What you should do
When you find the line that contains "Viewport: 680px width, 533px", restate it and all lines after it exactly, stopping at the end of the material.

Given records
=== Begin Enclosure ===

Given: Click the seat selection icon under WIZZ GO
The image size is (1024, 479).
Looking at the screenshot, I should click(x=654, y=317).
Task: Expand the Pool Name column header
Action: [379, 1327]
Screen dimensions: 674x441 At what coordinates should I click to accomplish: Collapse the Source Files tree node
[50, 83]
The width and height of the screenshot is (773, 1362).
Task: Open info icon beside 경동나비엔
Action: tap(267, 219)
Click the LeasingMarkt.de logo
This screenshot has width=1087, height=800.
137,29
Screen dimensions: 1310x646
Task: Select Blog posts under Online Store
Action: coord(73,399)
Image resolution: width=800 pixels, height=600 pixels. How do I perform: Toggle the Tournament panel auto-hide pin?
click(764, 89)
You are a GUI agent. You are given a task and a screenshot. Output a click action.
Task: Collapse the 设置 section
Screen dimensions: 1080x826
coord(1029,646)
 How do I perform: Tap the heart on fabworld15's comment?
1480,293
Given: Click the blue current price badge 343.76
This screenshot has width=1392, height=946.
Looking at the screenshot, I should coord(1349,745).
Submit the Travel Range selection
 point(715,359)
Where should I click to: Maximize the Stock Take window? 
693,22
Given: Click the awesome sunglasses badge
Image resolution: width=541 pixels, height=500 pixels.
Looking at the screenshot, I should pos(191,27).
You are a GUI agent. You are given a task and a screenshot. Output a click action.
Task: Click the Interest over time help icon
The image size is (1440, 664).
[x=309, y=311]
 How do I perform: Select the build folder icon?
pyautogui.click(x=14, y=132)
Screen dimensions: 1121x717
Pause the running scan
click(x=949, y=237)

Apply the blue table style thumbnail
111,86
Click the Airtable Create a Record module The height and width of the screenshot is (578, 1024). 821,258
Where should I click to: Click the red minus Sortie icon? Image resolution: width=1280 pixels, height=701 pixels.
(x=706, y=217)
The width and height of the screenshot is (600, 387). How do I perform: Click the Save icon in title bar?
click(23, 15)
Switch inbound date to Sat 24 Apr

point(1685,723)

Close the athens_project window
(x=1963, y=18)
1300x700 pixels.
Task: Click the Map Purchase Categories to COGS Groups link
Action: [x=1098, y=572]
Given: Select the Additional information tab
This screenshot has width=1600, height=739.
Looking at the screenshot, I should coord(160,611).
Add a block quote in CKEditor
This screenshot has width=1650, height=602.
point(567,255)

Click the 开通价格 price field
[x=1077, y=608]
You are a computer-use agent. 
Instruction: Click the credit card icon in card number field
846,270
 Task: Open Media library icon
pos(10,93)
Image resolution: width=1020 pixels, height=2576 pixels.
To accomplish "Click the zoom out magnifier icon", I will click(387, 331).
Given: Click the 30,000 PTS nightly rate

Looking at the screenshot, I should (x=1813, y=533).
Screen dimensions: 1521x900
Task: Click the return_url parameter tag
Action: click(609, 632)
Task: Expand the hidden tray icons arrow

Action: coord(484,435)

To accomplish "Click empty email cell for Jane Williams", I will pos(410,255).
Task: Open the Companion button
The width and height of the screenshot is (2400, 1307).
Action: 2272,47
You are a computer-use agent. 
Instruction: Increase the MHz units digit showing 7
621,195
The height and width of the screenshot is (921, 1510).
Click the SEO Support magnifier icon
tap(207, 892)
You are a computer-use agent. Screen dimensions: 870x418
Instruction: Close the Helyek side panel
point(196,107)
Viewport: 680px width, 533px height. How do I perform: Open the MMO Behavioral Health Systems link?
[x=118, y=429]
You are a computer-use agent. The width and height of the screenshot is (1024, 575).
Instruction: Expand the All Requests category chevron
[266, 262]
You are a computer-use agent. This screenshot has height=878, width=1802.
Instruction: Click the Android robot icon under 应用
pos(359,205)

=== End Enclosure ===

Written answer
Viewport: 680px width, 533px height. How do I perform: Open the MMO Behavioral Health Systems link?
[x=118, y=429]
You are a computer-use agent. The width and height of the screenshot is (1024, 575).
Instruction: Expand the All Requests category chevron
[266, 262]
You are a computer-use agent. This screenshot has height=878, width=1802.
Instruction: Click the Android robot icon under 应用
pos(359,205)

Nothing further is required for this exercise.